PROBLEM DESCRIPTION
Every line from the one with "You are a computer-use" through the last line below should be repeated exactly; pictures stay out of the copy.

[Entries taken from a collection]
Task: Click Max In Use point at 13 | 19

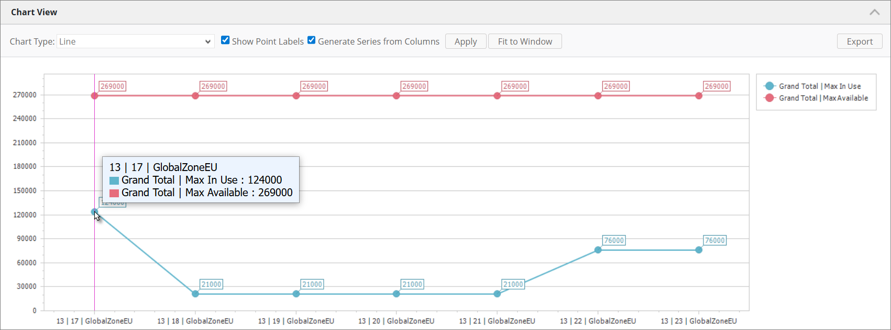Action: coord(296,294)
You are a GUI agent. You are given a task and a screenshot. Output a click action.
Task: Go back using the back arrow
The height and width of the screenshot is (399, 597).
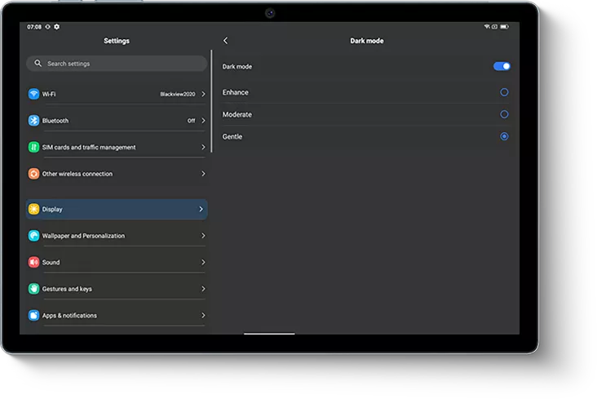tap(226, 41)
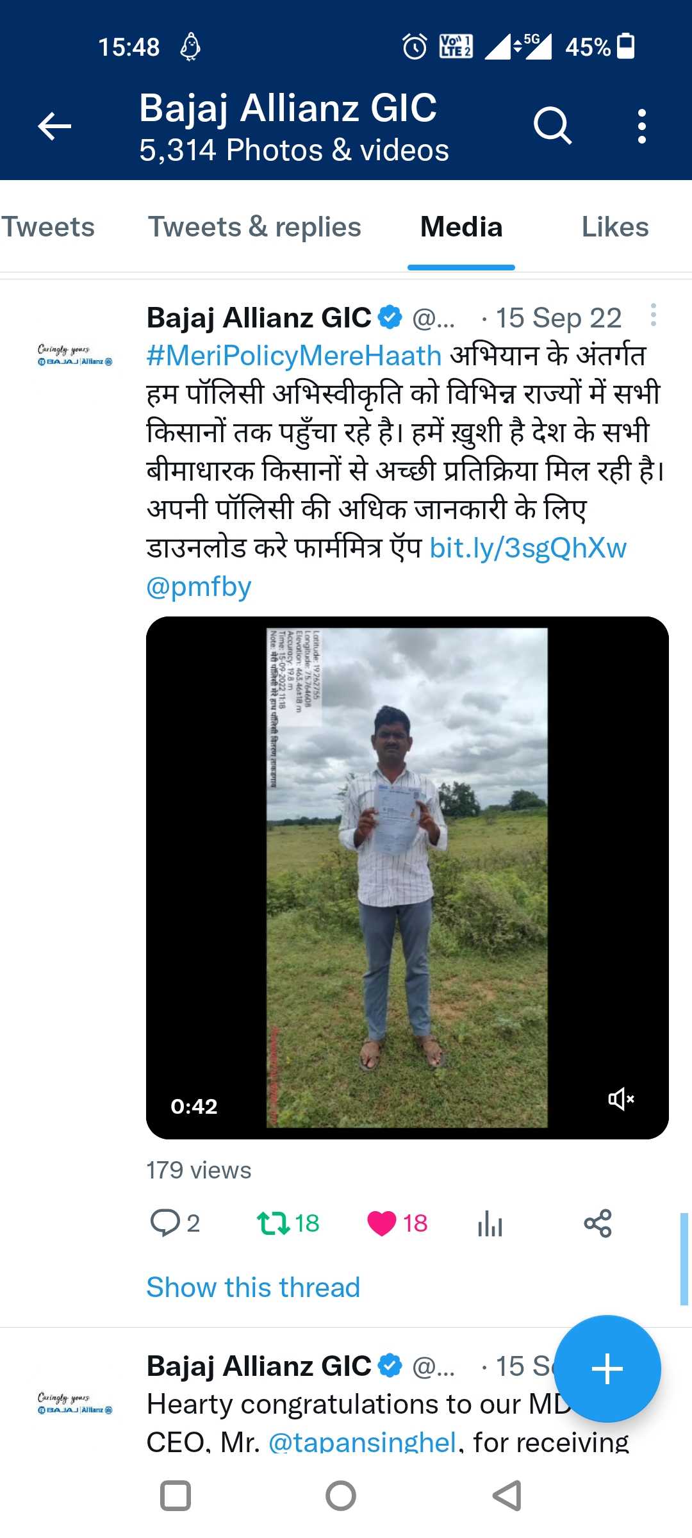Open search on Bajaj Allianz profile

[552, 126]
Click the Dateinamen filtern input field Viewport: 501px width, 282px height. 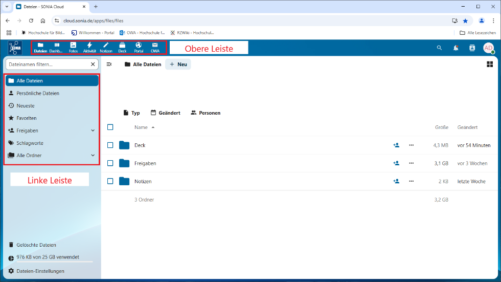coord(48,64)
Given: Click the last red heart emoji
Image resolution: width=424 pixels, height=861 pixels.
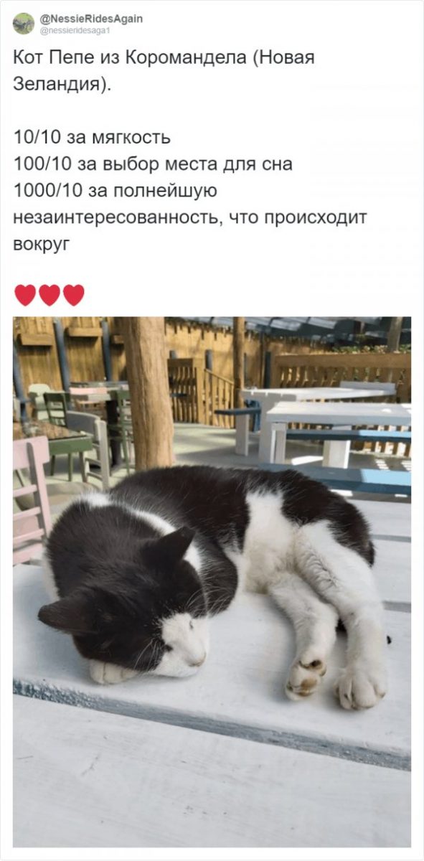Looking at the screenshot, I should click(x=74, y=295).
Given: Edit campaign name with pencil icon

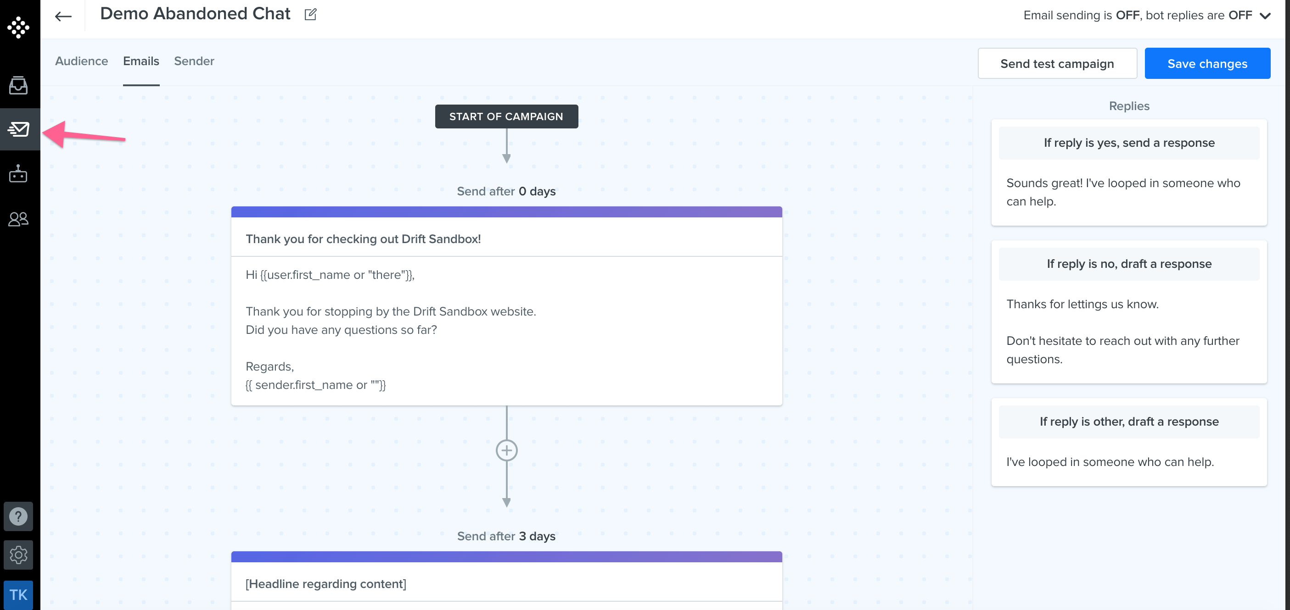Looking at the screenshot, I should (x=310, y=14).
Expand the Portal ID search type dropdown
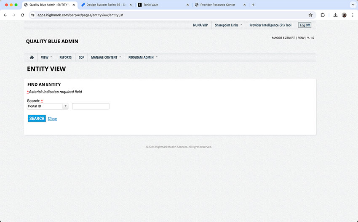Viewport: 358px width, 222px height. coord(65,106)
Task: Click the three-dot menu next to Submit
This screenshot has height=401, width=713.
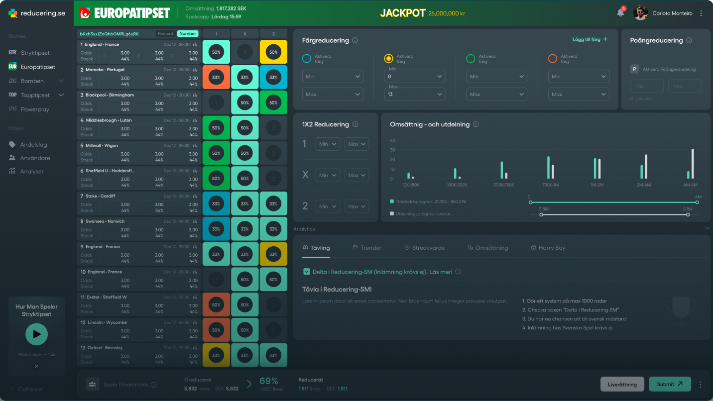Action: [701, 384]
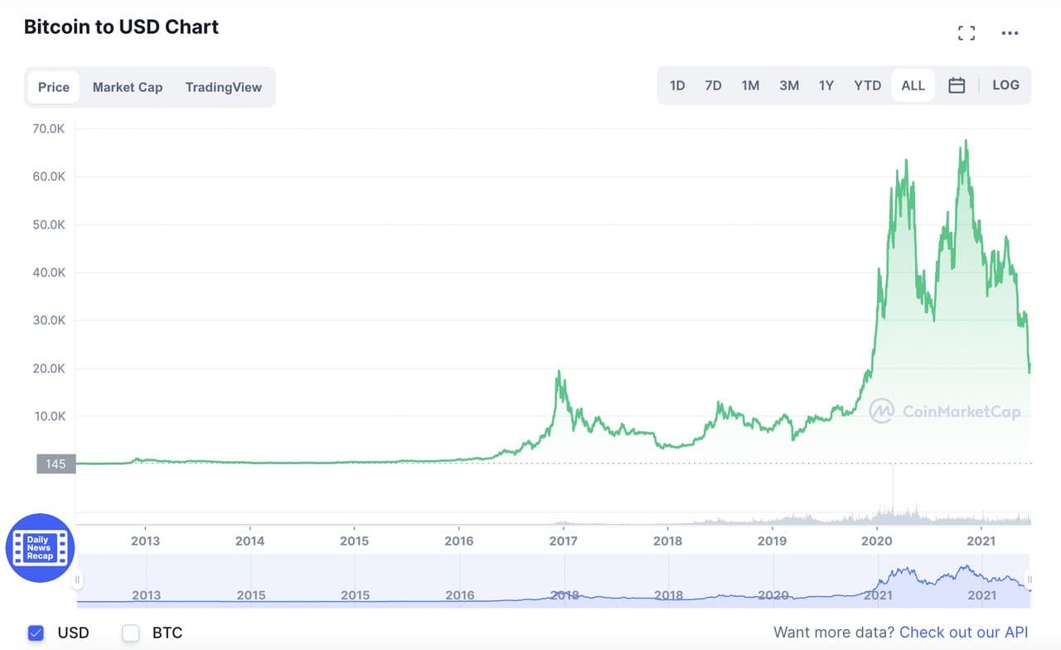
Task: Open fullscreen chart view icon
Action: (x=966, y=33)
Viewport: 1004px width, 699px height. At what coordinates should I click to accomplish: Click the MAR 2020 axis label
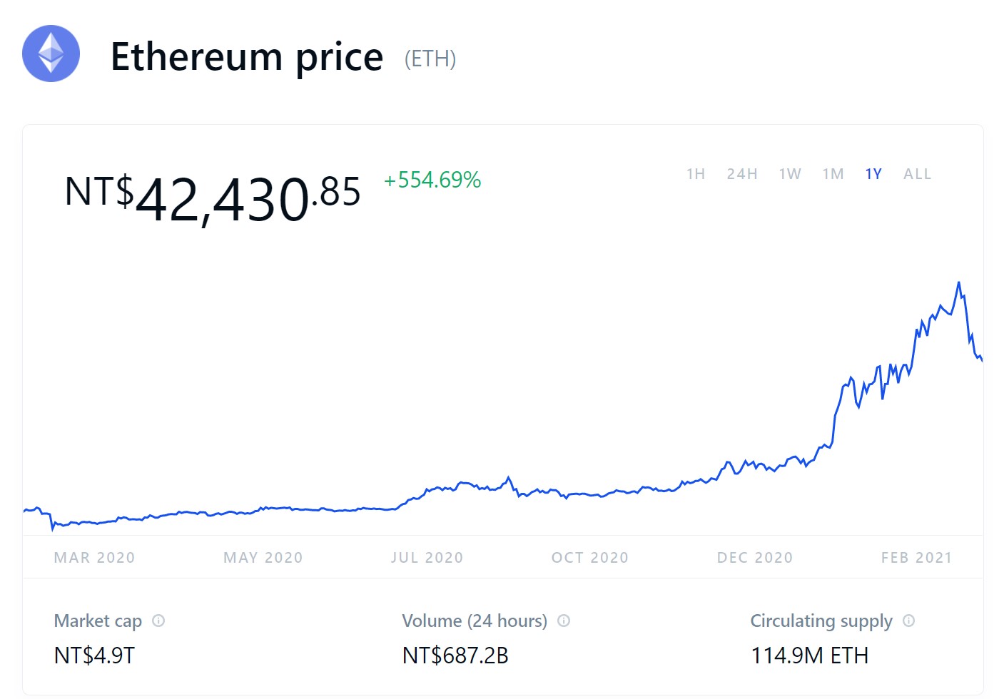[94, 558]
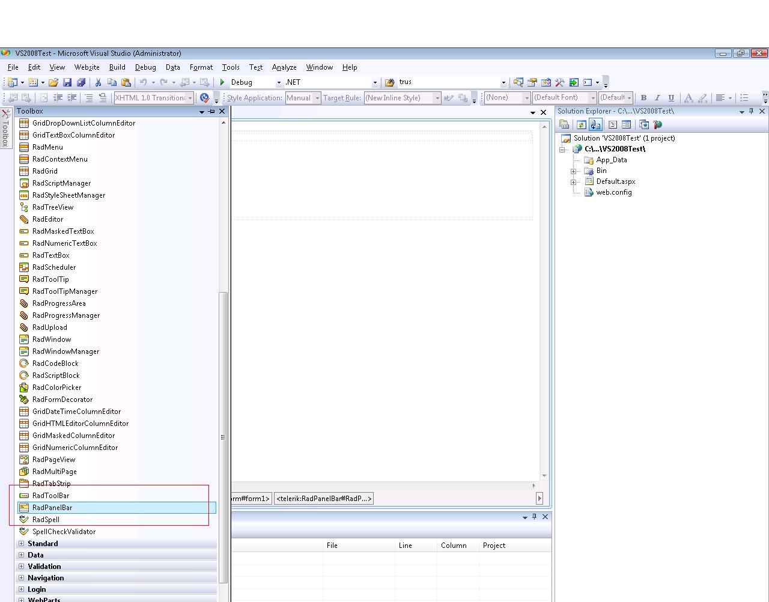Open the Debug configuration dropdown

tap(279, 82)
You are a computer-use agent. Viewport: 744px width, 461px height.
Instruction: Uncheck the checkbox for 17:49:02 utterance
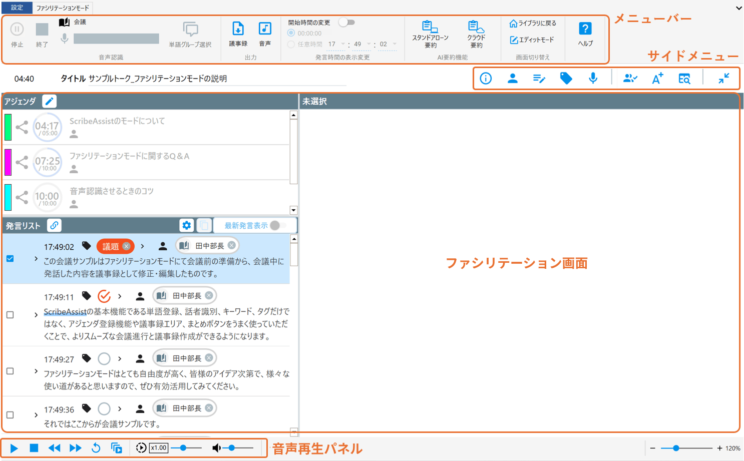(10, 259)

EXERCISE RESULT
You are a computer-use agent. Viewport: 744px width, 461px height.
Instruction: Uncheck the checkbox for 17:49:02 utterance
(10, 259)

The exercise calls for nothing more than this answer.